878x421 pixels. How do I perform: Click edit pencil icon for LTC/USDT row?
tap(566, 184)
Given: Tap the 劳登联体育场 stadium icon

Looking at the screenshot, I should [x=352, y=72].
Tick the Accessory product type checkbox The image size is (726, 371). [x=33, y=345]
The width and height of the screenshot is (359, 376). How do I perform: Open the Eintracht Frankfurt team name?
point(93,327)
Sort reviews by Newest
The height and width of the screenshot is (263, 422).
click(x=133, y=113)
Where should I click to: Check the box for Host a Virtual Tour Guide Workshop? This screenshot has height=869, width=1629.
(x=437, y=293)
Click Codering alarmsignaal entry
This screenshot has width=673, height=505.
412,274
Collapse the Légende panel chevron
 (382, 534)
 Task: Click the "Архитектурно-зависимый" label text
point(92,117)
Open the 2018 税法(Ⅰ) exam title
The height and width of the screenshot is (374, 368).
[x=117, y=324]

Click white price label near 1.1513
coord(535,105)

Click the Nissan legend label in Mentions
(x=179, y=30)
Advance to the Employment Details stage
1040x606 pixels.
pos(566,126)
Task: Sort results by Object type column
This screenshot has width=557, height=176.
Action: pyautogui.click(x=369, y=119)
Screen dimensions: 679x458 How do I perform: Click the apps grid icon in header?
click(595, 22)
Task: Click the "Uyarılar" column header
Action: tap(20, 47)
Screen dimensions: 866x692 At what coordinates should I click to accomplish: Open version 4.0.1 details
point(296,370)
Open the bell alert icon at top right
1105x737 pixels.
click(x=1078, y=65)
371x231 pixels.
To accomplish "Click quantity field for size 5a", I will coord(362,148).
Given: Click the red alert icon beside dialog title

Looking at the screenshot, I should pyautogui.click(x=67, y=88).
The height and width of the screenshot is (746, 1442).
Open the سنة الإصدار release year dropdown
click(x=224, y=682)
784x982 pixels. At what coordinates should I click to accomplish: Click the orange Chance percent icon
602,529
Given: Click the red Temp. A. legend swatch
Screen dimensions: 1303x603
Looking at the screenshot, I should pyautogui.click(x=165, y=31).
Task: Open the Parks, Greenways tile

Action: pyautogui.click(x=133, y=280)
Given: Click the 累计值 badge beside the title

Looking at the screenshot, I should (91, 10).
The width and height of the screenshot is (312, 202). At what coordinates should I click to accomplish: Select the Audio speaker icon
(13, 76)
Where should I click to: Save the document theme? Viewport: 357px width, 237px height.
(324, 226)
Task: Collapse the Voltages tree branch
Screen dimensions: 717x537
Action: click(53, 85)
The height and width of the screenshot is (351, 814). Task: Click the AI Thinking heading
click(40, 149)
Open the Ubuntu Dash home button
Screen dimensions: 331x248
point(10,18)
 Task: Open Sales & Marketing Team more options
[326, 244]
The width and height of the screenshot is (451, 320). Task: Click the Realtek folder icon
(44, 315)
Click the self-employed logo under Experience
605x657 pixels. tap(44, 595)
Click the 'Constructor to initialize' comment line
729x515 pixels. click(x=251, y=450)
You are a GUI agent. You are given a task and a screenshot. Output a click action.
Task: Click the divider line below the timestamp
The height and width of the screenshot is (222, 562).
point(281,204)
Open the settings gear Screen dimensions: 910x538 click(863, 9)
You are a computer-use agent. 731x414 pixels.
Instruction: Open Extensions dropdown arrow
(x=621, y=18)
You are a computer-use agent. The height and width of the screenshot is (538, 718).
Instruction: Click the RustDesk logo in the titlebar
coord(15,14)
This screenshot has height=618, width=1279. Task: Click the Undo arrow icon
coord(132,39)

★ ★ ★

» Brief:
Using the data above, extract exactly the lines from the one that holds "784x982 pixels. At" to the one that holds "You are a GUI", both ends included, and no others.

» Result of this exercise:
784x982 pixels. At what coordinates should I click to accomplish: Click the orange Chance percent icon
602,529
Given: Click the red Temp. A. legend swatch
Screen dimensions: 1303x603
Looking at the screenshot, I should pyautogui.click(x=165, y=31).
Task: Open the Parks, Greenways tile

Action: pyautogui.click(x=133, y=280)
Given: Click the 累计值 badge beside the title

Looking at the screenshot, I should (91, 10).
The width and height of the screenshot is (312, 202). At what coordinates should I click to accomplish: Select the Audio speaker icon
(13, 76)
Where should I click to: Save the document theme? Viewport: 357px width, 237px height.
(324, 226)
Task: Collapse the Voltages tree branch
Screen dimensions: 717x537
Action: click(53, 85)
The height and width of the screenshot is (351, 814). Task: Click the AI Thinking heading
click(40, 149)
Open the Ubuntu Dash home button
Screen dimensions: 331x248
point(10,18)
 Task: Open Sales & Marketing Team more options
[326, 244]
The width and height of the screenshot is (451, 320). Task: Click the Realtek folder icon
(44, 315)
Click the self-employed logo under Experience
605x657 pixels. tap(44, 595)
Click the 'Constructor to initialize' comment line
729x515 pixels. click(x=251, y=450)
You are a GUI agent. You are given a task and a screenshot. Output a click action.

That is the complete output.